→ **WORK TASK**
Which lines run from the line with "[Quick View for Bikini-Slip mit Drapierung" through the line with "[Quick View for Leopard" in the entries below? Print them exactly, both ends included, and nothing more.

======== SUPPLIED MATERIAL

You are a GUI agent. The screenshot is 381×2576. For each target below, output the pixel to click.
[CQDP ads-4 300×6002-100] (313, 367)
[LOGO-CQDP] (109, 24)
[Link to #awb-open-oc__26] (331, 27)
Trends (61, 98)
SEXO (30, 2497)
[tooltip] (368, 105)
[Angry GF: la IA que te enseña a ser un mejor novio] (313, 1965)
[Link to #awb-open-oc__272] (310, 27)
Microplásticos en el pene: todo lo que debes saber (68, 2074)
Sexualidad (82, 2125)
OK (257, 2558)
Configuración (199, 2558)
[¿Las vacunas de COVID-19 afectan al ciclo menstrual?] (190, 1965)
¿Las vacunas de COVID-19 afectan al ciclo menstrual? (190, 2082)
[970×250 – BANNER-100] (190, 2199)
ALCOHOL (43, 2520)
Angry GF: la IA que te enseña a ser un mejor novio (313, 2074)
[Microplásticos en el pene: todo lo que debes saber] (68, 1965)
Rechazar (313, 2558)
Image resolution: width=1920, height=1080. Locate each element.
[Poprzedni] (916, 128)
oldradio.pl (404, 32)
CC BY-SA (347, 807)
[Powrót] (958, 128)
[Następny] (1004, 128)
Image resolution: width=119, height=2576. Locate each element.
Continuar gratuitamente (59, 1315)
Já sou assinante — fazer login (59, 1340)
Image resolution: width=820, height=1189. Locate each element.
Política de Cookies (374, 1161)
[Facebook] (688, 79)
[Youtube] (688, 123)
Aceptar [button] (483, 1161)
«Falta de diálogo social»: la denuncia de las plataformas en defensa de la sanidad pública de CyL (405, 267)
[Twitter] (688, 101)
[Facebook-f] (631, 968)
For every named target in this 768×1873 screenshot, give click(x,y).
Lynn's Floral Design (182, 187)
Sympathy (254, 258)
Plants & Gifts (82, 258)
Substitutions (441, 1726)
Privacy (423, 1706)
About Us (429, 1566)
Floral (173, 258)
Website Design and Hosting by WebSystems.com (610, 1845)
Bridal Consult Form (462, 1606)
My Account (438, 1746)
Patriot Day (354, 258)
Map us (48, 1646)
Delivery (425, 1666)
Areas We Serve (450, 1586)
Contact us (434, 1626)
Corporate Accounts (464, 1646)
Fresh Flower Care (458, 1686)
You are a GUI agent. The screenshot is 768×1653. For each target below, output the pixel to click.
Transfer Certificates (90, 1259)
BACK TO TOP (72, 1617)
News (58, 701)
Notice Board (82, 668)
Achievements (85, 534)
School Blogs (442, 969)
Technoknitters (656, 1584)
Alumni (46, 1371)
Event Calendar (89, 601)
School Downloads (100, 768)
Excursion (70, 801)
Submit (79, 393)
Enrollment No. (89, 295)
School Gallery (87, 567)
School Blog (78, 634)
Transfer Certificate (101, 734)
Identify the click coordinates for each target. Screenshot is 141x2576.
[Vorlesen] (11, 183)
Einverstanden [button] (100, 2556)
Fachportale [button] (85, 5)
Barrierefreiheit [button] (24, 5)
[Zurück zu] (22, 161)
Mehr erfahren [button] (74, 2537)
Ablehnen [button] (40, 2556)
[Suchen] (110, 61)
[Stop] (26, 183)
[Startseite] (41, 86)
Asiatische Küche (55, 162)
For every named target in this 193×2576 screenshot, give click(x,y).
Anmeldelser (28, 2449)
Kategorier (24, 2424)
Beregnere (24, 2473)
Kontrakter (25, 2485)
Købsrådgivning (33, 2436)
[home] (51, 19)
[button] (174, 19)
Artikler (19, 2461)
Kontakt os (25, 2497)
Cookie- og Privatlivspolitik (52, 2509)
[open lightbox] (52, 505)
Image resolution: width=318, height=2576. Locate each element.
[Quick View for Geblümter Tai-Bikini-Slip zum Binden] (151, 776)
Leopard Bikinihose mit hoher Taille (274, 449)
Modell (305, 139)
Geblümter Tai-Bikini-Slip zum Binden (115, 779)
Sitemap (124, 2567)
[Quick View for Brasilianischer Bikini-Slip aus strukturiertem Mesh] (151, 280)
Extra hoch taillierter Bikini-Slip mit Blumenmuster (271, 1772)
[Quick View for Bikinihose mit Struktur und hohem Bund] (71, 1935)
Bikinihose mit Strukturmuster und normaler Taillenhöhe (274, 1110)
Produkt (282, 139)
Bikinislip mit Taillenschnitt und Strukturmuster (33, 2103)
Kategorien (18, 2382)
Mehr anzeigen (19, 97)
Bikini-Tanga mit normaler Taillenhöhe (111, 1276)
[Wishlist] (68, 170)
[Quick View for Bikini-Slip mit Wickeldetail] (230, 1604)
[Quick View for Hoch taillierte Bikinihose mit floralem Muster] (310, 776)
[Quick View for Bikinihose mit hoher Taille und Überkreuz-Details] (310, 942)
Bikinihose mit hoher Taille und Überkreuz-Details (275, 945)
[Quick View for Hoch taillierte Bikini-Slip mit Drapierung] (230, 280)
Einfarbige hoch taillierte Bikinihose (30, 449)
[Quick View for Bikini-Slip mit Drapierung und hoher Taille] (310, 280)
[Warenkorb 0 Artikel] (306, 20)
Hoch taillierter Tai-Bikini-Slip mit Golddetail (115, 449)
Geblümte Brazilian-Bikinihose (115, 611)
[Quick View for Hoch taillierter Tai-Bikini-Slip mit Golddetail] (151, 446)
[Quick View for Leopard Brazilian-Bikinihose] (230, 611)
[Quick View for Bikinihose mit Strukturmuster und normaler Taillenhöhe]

================

→ **WRITTEN SOLUTION**
[Quick View for Bikini-Slip mit Drapierung und hoher Taille] (310, 280)
[Warenkorb 0 Artikel] (306, 20)
Hoch taillierter Tai-Bikini-Slip mit Golddetail (115, 449)
Geblümte Brazilian-Bikinihose (115, 611)
[Quick View for Hoch taillierter Tai-Bikini-Slip mit Golddetail] (151, 446)
[Quick View for Leopard Brazilian-Bikinihose] (230, 611)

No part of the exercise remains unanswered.